Assembleia Municipal de Lagoa aprova voto de protesto contra encerramento do Serviço de Finanças

Assembleia Municipal de Lagoa aprova voto de protesto contra encerramento do Serviço de Finanças

 

Lusa/AO Online   Regional   1 de Dez de 2013, 13:14

A Assembleia Municipal de Lagoa aprovou por unanimidade, em sessão extraordinária, um voto de protesto contra o encerramento do serviço de finanças alegando que a medida "ignora as especificidades do concelho" com "prejuízos económicos elevados", foi anunciado.

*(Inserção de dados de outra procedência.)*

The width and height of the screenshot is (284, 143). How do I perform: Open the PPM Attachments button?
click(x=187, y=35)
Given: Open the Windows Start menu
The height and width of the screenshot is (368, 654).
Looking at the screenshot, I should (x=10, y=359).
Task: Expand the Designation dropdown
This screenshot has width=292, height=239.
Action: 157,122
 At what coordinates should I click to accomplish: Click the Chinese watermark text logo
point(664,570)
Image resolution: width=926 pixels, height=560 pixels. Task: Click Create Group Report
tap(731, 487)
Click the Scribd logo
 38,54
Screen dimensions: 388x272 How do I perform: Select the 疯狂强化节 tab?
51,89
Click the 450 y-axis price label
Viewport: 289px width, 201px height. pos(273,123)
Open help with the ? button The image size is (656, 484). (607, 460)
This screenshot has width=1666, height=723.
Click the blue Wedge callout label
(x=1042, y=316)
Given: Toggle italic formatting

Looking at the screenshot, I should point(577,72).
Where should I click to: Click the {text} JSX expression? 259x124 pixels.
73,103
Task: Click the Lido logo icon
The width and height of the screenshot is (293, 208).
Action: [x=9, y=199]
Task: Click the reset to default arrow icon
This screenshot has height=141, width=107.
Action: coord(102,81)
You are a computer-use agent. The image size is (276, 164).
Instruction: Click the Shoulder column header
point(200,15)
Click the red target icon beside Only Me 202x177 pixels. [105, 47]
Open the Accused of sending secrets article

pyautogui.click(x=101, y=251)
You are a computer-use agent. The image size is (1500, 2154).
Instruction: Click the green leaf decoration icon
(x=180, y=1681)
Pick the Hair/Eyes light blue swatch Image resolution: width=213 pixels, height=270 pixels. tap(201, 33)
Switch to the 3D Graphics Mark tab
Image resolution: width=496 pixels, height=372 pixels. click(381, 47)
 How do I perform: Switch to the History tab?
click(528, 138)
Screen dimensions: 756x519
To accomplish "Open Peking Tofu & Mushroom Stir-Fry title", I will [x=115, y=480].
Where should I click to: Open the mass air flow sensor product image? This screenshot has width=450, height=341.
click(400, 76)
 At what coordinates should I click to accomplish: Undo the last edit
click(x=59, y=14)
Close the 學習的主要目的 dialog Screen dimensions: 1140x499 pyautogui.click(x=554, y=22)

Numa nota de imprensa, hoje divulgada, aquele município em São Miguel, nos Açores, considera que "a intenção de encerramento do Serviço de Finanças de Lagoa, pelo PREMAC – Programa redução e Melhoria da Administração Central, aplicado pelo Governo da República virá prejudicar o acesso dos cidadãos aos serviços do Estado, na medida em que ignora as particularidades e especificidades do concelho e da ilha, colocando em causa o cumprimento dos princípios constitucionais de coesão nacional e territorial". Lembrando que o concelho de Lagoa alcançou recentemente o estatuto de cidade, o município salienta que o serviço de finanças tem "um elevado volume de processos e atendimentos realizados anualmente" e que o município "tem, desde há muito tempo, duas funcionárias destacadas no serviço de finanças de Lagoa". "Este encerramento causará um transtorno aos lagoenses que ficarão obrigados a deslocar-se ao concelho de Ponta Delgada para resolverem qualquer assunto fiscal, sobretudo por uma parte considerável da população não deter conhecimentos, nem meios informáticos que lhes permitam resolver quaisquer assuntos ou processos on-line", sublinha. Assim, "o encerramento do serviço de finanças propícia o agravamento da situação de falta de esclarecimento fiscal do contribuinte, cuja consequência direta é o aumento da percentagem de erro no processo de declaração fiscal, cujo prejudicado, além dos contribuintes, será também o Estado". O município aponta ainda que "os prejuízos económicos são elevados para a cidade de Lagoa, muito em particular, para a economia local", frisando que a existência deste serviço no concelho "motiva a circulação de pessoas e dinamiza o setor do comércio e serviços". "Nunca foram debatidos com o Município, enquanto entidade representante dos cidadãos e que presta um serviço público de proximidade, os critérios e argumentos subjacentes ao encerramento do serviço de finanças do concelho, o que nos permitiria dar a garantia de que a Câmara Municipal está disponível para assumir eventuais responsabilidades que assegurem a permanência deste serviço na mais jovem cidade do país", acrescenta.